O Superior Tribunal Militar (STM) tem um encontro marcado com a história, e a conta finalmente chegou. O pedido do Ministério Público Militar (MPM) para cassar o posto e a patente do ex-presidente Jair Bolsonaro e da alta cúpula das Forças Armadas — os generais Augusto Heleno, Braga Netto, Paulo Sérgio Nogueira e o almirante Almir Garnier — coloca a corte diante de um dilema sem precedentes na República.
Para a GokaNews, o cenário é cristalino: o STM não conduzirá um novo julgamento criminal, mas sim um rigoroso escrutínio moral. Como o Supremo Tribunal Federal (STF) já os condenou pela trama golpista contra a eleição de 2022, cabe agora à Justiça Militar julgar a 'indignidade para o oficialato'. Em termos práticos, os ministros fardados precisarão decidir se tentar implodir a democracia brasileira é, ou não, uma conduta ética inaceitável para quem ostenta as estrelas da República.
A pressão sobre o tribunal é descomunal.

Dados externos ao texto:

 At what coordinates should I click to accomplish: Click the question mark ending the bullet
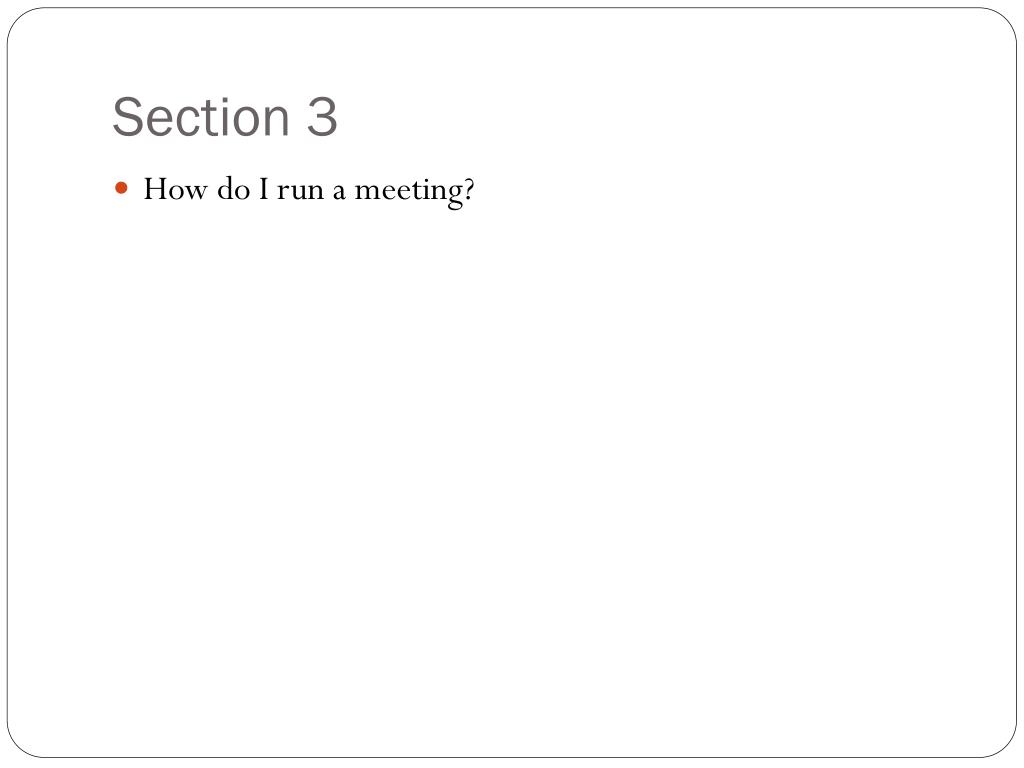pos(467,189)
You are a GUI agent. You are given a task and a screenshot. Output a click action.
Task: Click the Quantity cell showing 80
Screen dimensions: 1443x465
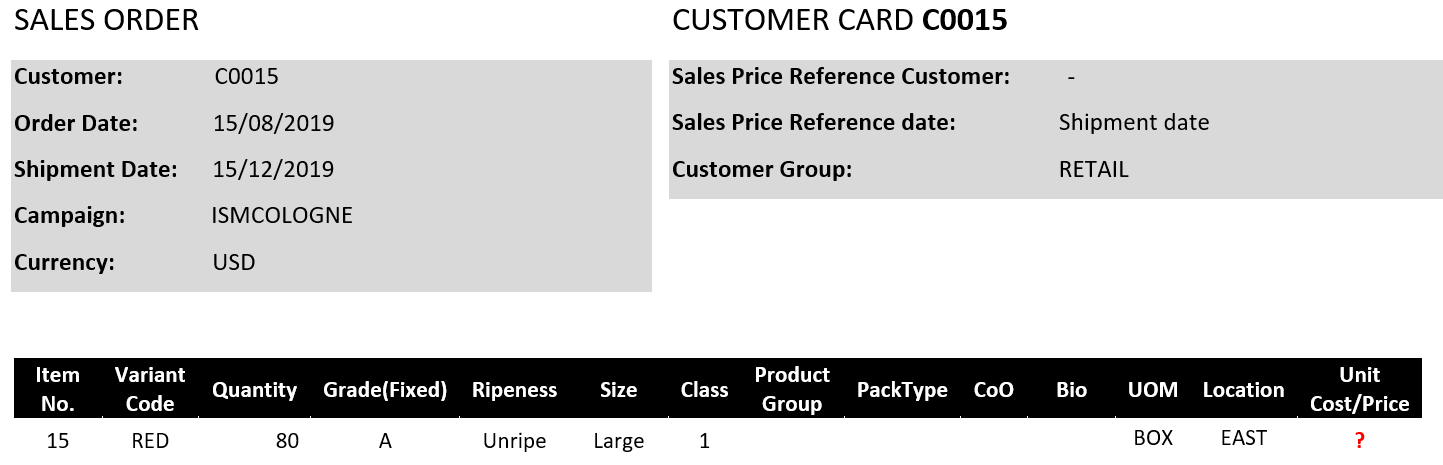(x=287, y=441)
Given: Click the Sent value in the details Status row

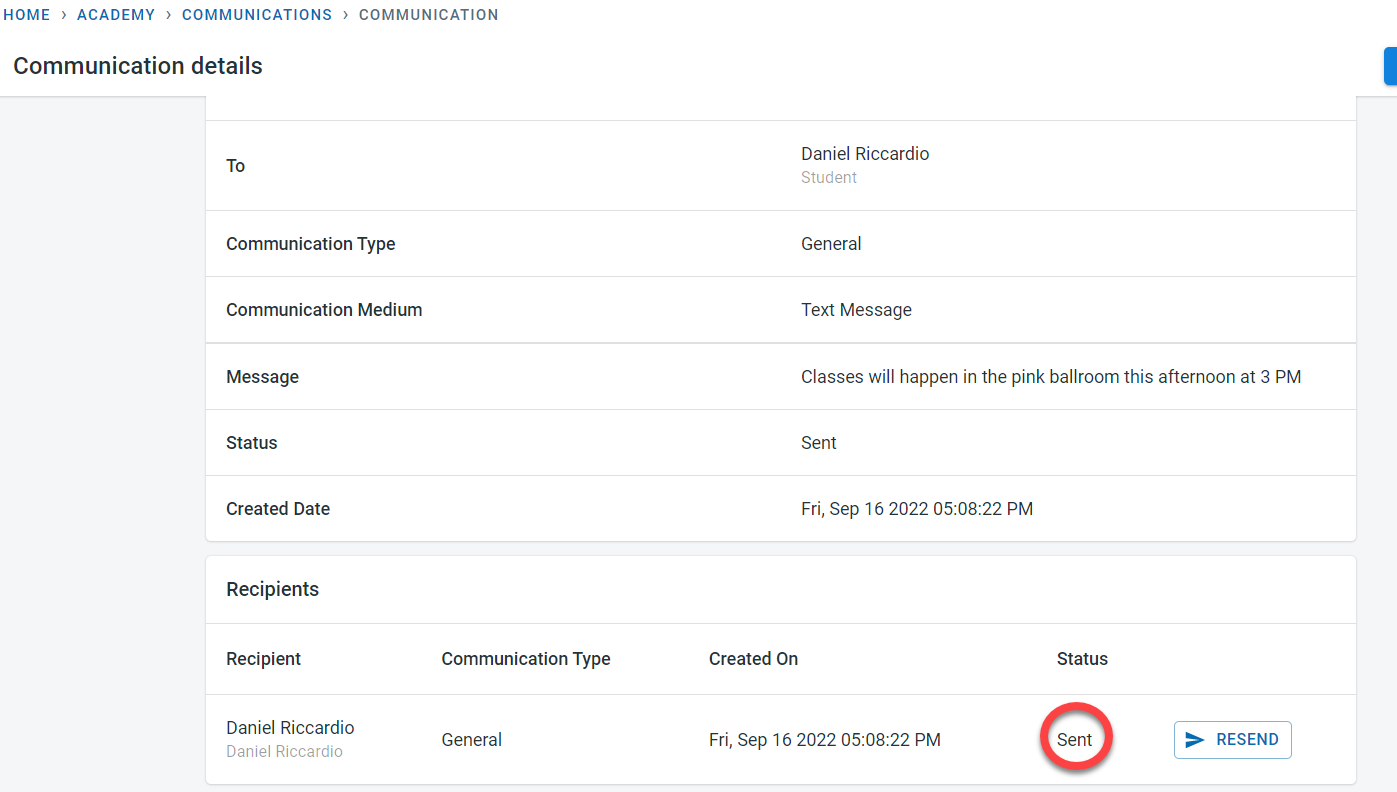Looking at the screenshot, I should [x=818, y=443].
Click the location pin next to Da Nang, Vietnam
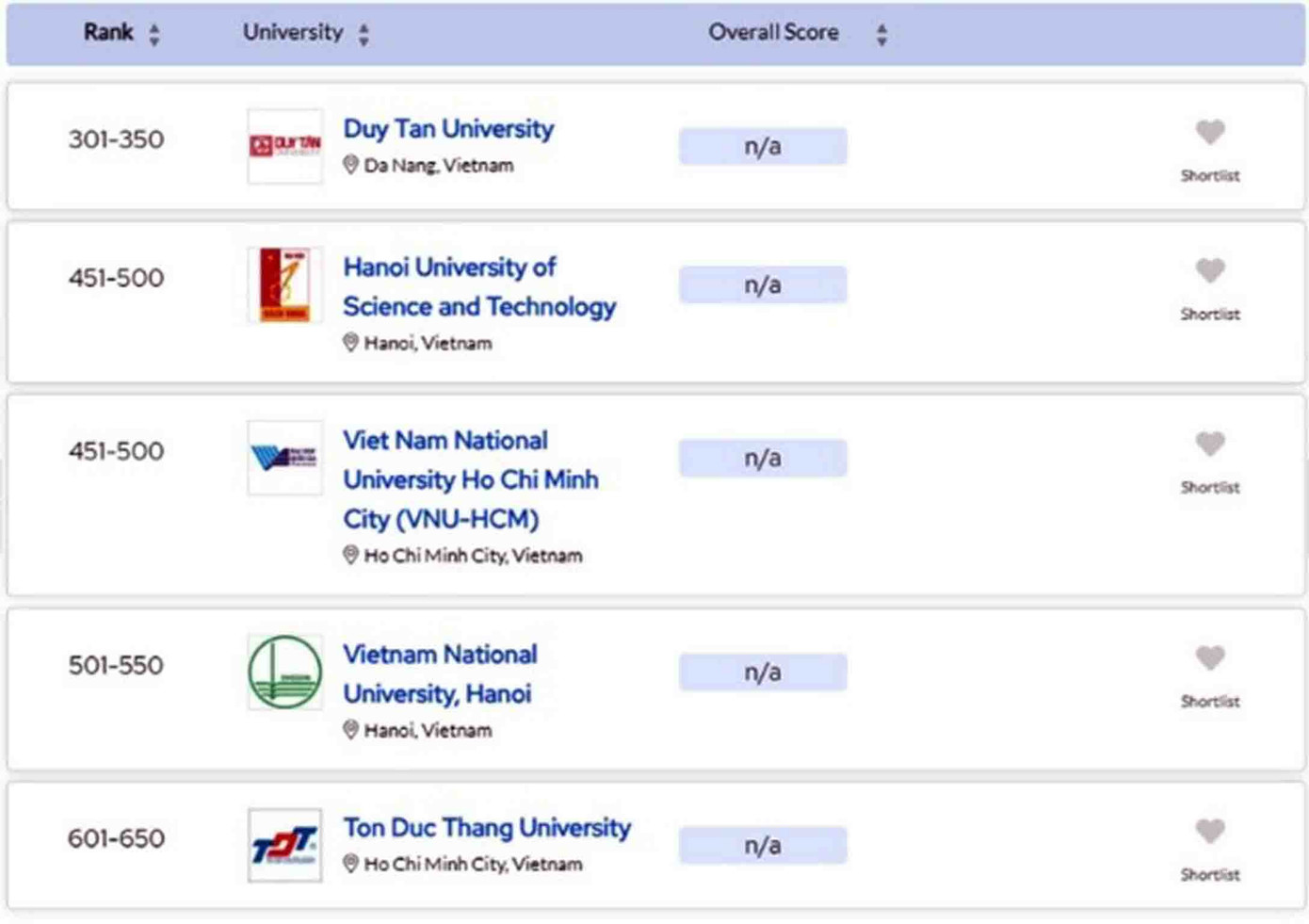The image size is (1309, 924). click(x=352, y=165)
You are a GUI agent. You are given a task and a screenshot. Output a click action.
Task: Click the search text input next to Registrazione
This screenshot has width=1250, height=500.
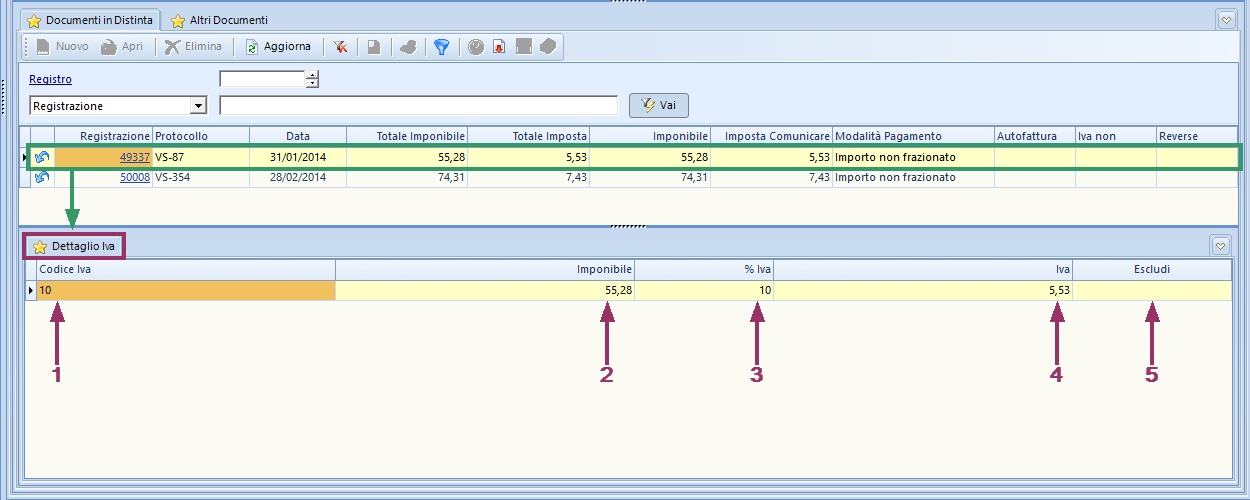418,106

Historicamente, o STM tem um retrospecto implacável contra oficiais de patentes menores, cassando os postos em 86% dos casos recentes. Contudo, a corte jamais puniu um general. O corporativismo militar, uma força política secular no Brasil, será testado em praça pública. Se o STM flexibilizar suas regras de honra para salvar a alta cúpula, enviará a perigosa mensagem de que a moralidade nas Forças Armadas opera sob um sistema de castas.
Há também uma bomba-relógio política oculta no calendário. Com previsão de tramitação de pelo menos seis meses, o desfecho deste julgamento colidirá frontalmente com o próximo período eleitoral. O STM sabe que a letargia pode ser interpretada como cumplicidade, enquanto a celeridade inflamará a base bolsonarista. O timing processual será tão político quanto a decisão final.
Contudo, o aspecto mais cínico deste imbróglio mora no bolso. Caso o STM declare a expulsão desses militares, o anacrônico dispositivo da 'morte ficta' pode entrar em cena. Essa jabuticaba jurídica permite que as famílias de militares expulsos continuem recebendo polpudas pensões — baseadas em salários que variam de R$ 12 mil a R$ 38 mil —, como se o oficial estivesse morto. Trata-se do equivalente institucional a premiar a traição democrática com uma herança vitalícia.
O governo atual tenta derrubar esse privilégio no Congresso, propondo rebaixar o benefício a um auxílio-reclusão proporcional, mas esbarra no lobby fardado. Isso escancara que a batalha no STM vai muito além da honra militar; é uma disputa feroz pela manutenção de privilégios financeiros da elite das Forças.
O STM não vai julgar apenas cinco homens. Vai julgar a si mesmo e a sua relevância institucional no século 21. Arrancar as patentes de um ex-presidente e seus generais seria um recado civilizatório de que ninguém está acima da Constituição. Manter as estrelas em seus ombros, por outro lado, será a admissão formal de que a farda brasileira ainda é um escudo para os intocáveis.